→ Problem statement
Across the records below, count the lines that contain "computer" and write down only the count.

━━━━━ Task material

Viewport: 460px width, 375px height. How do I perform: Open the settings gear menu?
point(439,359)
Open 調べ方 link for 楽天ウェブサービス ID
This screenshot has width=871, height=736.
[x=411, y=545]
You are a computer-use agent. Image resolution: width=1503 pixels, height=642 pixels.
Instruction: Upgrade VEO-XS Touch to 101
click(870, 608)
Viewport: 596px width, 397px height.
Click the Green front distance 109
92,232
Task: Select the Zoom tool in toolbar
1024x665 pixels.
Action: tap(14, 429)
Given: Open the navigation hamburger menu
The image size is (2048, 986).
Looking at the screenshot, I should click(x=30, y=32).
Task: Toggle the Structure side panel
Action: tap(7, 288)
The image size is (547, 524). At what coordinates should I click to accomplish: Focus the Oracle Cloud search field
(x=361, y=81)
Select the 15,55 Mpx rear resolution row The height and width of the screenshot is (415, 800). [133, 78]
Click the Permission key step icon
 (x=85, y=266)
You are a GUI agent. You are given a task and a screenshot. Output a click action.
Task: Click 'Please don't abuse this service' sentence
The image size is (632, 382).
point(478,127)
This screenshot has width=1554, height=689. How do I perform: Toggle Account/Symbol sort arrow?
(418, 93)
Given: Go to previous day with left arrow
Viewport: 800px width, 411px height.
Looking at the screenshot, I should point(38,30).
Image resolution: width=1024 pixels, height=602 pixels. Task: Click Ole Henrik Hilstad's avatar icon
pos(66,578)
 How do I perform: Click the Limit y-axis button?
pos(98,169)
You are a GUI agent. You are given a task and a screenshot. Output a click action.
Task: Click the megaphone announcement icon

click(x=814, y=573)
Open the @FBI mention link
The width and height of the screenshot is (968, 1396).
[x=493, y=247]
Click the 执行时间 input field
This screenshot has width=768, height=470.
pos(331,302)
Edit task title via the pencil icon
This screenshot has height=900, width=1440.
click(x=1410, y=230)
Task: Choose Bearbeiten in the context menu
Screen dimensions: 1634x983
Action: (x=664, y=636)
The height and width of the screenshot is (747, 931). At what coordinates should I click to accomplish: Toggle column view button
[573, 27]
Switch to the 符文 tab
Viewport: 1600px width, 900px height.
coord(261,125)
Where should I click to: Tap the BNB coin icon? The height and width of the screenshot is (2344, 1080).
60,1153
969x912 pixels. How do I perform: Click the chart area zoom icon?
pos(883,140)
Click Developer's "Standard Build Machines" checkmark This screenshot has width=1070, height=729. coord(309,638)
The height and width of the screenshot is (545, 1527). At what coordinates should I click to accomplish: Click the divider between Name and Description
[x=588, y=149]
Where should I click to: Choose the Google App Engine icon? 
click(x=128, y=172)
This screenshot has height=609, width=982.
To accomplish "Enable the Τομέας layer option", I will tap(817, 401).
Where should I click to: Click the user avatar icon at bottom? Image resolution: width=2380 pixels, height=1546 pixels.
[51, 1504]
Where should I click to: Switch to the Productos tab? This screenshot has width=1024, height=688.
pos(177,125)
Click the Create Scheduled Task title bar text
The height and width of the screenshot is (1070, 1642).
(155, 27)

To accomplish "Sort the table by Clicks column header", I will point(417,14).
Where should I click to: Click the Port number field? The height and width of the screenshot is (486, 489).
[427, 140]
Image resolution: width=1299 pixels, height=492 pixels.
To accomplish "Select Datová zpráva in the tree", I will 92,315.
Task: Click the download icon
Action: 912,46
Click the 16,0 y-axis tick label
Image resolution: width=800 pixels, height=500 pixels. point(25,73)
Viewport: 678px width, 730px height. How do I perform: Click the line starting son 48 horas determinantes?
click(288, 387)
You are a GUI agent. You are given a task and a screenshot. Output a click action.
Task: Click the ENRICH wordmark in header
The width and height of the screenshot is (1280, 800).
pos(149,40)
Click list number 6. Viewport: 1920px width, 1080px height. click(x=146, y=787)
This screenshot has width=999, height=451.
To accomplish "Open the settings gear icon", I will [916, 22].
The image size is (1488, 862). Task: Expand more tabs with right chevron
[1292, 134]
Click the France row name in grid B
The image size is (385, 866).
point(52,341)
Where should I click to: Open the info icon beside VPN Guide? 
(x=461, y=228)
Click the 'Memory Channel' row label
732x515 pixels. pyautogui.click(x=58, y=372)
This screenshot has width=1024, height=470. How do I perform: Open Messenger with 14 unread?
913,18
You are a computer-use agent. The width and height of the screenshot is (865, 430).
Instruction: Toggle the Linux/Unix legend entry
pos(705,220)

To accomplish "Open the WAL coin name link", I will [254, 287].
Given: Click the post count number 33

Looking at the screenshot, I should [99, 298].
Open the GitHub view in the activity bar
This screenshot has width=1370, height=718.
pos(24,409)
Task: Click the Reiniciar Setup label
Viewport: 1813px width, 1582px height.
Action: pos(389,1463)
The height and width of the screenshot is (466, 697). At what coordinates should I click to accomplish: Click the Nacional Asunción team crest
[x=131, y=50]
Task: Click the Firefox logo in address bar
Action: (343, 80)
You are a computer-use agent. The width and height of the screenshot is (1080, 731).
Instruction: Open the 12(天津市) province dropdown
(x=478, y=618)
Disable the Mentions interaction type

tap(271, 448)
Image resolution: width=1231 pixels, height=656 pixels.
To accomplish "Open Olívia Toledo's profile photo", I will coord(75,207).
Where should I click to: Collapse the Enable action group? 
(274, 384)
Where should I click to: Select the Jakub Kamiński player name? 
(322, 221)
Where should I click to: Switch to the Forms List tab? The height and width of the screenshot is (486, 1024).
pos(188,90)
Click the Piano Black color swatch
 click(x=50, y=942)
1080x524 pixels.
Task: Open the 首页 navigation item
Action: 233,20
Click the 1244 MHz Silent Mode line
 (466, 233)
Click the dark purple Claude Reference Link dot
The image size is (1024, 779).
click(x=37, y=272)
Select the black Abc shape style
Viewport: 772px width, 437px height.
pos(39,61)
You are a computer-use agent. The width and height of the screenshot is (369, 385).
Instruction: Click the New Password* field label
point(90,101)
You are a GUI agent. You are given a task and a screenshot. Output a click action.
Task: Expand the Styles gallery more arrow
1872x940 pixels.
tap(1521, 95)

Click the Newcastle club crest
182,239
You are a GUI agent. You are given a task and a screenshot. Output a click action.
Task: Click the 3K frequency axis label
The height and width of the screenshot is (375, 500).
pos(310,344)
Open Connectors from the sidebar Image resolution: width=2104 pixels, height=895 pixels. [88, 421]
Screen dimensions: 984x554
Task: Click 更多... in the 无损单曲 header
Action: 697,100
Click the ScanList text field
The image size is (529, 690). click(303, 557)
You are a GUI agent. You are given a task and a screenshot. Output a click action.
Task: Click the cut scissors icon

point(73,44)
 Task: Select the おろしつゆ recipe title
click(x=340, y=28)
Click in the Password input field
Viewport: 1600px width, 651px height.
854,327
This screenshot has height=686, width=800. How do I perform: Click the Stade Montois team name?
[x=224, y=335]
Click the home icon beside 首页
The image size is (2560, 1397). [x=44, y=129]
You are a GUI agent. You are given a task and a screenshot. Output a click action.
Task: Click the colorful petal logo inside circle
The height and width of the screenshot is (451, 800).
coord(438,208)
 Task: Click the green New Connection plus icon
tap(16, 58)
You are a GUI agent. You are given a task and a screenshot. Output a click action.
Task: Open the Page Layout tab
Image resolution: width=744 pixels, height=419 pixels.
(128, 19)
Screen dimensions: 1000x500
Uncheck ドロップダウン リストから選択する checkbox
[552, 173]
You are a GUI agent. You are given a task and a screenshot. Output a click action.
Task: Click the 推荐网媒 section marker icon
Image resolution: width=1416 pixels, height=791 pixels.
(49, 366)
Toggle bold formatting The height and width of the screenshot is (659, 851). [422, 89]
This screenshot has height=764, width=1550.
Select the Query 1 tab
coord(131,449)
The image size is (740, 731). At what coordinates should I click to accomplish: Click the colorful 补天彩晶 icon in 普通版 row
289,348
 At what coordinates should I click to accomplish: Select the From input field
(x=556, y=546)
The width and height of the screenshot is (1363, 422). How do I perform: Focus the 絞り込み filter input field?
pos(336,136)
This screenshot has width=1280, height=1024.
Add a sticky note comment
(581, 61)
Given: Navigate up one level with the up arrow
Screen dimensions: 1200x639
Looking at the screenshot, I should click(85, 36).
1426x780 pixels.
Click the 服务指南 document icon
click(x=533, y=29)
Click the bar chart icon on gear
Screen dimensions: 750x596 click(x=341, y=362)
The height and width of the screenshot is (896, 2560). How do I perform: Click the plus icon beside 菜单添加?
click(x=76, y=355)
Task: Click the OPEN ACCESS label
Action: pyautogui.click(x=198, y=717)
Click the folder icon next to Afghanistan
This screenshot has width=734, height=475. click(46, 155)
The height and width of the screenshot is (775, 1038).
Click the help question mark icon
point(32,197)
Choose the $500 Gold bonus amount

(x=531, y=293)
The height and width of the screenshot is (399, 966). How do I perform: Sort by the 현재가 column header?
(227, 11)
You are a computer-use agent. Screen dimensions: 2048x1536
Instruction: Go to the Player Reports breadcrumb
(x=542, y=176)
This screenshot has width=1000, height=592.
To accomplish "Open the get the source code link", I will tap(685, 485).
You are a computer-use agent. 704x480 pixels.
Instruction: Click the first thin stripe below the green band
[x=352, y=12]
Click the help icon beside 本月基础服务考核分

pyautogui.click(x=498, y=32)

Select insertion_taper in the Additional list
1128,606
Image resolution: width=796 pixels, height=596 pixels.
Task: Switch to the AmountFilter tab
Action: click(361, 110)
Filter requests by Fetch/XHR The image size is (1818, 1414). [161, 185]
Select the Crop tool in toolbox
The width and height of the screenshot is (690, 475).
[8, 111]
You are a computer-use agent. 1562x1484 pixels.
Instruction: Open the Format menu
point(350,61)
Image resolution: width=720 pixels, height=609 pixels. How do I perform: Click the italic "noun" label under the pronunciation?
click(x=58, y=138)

━━━━━━━━━━

→ The answer
7